There a certain certainties in life. Things that give you a sense of well being. That all is right with the world and that the sun will rise on the morrow. Those things may be good or they may be bad. But they are.
Politicians will always screw you. The homeless will always congregate at Woolloomooloo under the overpass near the cop shop. Things that taste bad are good and vice versa. And no matter where you are on the planet there will be more cafes and hairdressers than local population.
Cafes and hairdressers are a yin and yang sort of thing. They are the glue in shopping centres that hold the other establishments in place so they don't slip into black holes or crumble to rubble unsupported by the glue of society.

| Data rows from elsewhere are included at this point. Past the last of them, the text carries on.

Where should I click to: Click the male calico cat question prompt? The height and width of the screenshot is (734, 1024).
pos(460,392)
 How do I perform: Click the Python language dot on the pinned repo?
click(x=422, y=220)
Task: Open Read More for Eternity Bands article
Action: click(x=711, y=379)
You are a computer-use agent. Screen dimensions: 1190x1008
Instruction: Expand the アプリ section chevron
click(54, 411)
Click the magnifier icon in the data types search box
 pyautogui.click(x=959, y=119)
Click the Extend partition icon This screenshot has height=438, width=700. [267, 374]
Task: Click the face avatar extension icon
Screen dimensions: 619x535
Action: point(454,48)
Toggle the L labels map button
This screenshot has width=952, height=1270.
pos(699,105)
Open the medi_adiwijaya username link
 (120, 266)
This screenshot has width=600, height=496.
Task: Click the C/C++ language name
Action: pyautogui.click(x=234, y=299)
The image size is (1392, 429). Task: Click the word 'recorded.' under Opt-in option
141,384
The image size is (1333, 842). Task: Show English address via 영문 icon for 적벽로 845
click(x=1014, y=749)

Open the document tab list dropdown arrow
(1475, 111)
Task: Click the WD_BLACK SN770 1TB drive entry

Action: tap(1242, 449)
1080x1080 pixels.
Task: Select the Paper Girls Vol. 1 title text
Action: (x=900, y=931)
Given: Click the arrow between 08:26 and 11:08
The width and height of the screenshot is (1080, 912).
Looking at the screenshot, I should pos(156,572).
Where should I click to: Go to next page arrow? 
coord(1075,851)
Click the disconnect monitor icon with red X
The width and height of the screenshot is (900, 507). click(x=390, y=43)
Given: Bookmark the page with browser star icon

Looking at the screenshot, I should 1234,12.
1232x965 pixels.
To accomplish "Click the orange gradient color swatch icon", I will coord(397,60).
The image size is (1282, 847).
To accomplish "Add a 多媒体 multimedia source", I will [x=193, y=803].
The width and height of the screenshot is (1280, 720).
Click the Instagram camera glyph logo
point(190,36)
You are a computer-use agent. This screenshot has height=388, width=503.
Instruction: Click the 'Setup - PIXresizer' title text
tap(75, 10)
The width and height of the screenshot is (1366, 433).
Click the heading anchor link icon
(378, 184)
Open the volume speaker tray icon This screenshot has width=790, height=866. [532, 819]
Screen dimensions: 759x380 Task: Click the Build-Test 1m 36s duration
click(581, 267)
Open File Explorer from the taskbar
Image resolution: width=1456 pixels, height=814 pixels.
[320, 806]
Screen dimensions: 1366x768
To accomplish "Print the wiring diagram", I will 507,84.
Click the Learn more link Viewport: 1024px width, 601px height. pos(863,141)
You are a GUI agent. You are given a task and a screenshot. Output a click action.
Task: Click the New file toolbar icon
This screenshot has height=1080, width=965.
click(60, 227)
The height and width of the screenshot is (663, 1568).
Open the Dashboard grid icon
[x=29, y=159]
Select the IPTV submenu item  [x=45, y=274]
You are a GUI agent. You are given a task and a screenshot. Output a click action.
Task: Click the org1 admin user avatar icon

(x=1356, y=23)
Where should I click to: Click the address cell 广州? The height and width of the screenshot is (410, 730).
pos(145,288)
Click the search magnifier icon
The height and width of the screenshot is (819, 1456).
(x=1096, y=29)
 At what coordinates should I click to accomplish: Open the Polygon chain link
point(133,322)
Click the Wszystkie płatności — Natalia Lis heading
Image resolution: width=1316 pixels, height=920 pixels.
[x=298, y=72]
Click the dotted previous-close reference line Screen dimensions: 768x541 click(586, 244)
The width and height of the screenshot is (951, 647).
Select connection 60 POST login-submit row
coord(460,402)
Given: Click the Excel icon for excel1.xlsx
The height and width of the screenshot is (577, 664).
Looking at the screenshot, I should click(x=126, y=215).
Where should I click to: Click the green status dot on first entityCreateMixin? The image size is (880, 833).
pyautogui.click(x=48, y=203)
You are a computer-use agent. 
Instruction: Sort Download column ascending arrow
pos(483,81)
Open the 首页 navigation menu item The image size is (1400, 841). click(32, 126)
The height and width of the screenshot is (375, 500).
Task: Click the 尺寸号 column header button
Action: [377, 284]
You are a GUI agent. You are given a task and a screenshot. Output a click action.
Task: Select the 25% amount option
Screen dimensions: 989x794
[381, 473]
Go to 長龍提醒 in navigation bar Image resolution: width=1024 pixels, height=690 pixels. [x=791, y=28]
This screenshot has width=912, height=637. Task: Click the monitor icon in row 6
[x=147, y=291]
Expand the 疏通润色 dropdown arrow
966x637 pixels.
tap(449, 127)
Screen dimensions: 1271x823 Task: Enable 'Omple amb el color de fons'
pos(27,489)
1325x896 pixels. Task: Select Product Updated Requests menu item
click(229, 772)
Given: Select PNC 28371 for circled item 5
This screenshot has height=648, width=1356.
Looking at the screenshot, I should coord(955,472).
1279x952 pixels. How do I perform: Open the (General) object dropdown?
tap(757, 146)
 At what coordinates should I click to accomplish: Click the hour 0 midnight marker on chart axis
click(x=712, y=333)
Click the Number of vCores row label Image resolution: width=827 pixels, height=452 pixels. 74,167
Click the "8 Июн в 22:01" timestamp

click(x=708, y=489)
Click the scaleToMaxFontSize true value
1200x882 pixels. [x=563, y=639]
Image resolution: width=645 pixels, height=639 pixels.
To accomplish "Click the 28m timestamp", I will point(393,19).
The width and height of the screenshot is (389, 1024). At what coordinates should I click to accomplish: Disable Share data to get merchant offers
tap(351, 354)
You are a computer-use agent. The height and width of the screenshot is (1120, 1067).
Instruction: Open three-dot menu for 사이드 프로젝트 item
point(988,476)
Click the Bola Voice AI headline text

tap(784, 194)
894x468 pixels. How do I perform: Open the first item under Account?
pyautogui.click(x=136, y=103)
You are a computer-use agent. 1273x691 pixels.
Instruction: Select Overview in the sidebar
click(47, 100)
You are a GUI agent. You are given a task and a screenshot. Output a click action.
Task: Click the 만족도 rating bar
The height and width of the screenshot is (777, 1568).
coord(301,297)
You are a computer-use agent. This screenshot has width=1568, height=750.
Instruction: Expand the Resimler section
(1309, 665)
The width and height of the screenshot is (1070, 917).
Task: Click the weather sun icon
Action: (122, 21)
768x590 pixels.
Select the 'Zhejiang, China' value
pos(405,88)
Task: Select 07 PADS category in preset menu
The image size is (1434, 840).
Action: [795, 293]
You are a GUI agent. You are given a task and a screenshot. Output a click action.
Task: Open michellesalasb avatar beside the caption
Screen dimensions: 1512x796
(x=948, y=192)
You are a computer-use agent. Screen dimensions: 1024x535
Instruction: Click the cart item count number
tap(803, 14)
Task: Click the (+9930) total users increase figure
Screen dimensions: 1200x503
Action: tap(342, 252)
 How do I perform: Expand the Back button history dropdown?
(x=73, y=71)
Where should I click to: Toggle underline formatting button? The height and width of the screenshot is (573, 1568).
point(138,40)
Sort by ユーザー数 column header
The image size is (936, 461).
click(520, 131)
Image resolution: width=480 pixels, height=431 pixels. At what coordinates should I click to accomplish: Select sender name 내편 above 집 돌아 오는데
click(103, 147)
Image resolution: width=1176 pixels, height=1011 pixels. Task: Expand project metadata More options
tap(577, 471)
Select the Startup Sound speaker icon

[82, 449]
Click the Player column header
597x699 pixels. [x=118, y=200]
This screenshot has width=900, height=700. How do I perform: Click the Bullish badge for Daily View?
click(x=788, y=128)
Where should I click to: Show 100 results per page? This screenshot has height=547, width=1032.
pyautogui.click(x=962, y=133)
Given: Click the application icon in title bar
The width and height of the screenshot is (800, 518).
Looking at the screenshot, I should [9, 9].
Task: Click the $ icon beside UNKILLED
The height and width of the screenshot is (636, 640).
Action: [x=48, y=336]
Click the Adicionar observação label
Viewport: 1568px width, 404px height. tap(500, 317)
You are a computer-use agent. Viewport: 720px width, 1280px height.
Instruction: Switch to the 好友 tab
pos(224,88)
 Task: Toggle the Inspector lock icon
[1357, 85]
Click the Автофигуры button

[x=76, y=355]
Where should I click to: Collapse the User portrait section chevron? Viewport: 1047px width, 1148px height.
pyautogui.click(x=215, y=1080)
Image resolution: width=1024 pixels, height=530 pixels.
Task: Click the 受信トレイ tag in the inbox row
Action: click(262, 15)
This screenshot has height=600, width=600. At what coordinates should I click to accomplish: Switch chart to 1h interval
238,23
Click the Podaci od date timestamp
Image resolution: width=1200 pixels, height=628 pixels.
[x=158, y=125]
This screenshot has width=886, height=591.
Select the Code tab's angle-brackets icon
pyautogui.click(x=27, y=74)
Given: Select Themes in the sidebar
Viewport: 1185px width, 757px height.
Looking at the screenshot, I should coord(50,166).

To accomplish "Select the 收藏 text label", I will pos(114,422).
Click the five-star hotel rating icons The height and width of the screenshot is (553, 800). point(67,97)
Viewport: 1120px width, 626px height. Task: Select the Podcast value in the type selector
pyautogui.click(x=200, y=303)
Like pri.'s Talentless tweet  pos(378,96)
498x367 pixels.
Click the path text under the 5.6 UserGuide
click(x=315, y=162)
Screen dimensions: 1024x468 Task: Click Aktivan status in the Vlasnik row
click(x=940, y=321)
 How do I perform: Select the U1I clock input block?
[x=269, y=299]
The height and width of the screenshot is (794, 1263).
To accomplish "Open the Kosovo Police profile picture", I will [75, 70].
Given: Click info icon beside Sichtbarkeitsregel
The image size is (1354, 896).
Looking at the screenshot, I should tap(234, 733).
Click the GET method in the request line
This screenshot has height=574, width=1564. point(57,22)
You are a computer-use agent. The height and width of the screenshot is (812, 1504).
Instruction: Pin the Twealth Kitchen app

Yet science has a way of being a constant in so many areas that when the rules change and difference stares wryly in the face of the disbelieving, evangelists take up the slack with explanations of the ineffable.
Northbridge is such a vacuum.
On Sunday before I decided to make like a lamb roast, I hied myself to the local shopping plaza with thoughts of breakfast and grooming. I had started to look something like the love child of a hippie and a Cistercian monk, and having previously lived in an area where the mall was large enough to be seen from space, I was unprepared for what awaited me.
Northbridge has one hairdresser and one cafe.
That's right, take a deep breath, relax, sit down before you fall down and read it again.
Northbridge has one hairdresser and one cafe.
A temporal and spatial void hidden in Australia's largest city. I felt as though I had moved to another planet. Then it struck me. Northbridge only has one pub as well. Not so much another planet as another dimension then.
I walked into the hairdresser. (As usual they talked to the moustache. I suppose it's a little like men talking to women's breasts). I am used to hairdressers that say, "Sure, about fifteen minutes". They postulated that July may have an opening. I backed out feeling the shift of time and space around me. I staggered to the cafe. It was full. I waited and finally wedged myself in between two people who seemed to be reading bed sheets with news printed on them. They peered at me with a knowing smile all the time I ate my breakfast.
I was determined to remain undefeated. I got into the car and drove to the Greenwood Plaza in North Sydney, five minutes away. "Surely", I said to myself "they will have hairdressers galore". The whole shopping centre was closed as it apparently is on a Sunday. I resisted the urge to go to the cinema and see if Star Wars had just been released, or to Birchgrove to see if I had been counted a truant from primary school. I didn't seem to be wearing flares so the decade seemed to be the right one.
I almost drove over the bridge into the city to see what I would find, but fear sent me home to do penance in the garden.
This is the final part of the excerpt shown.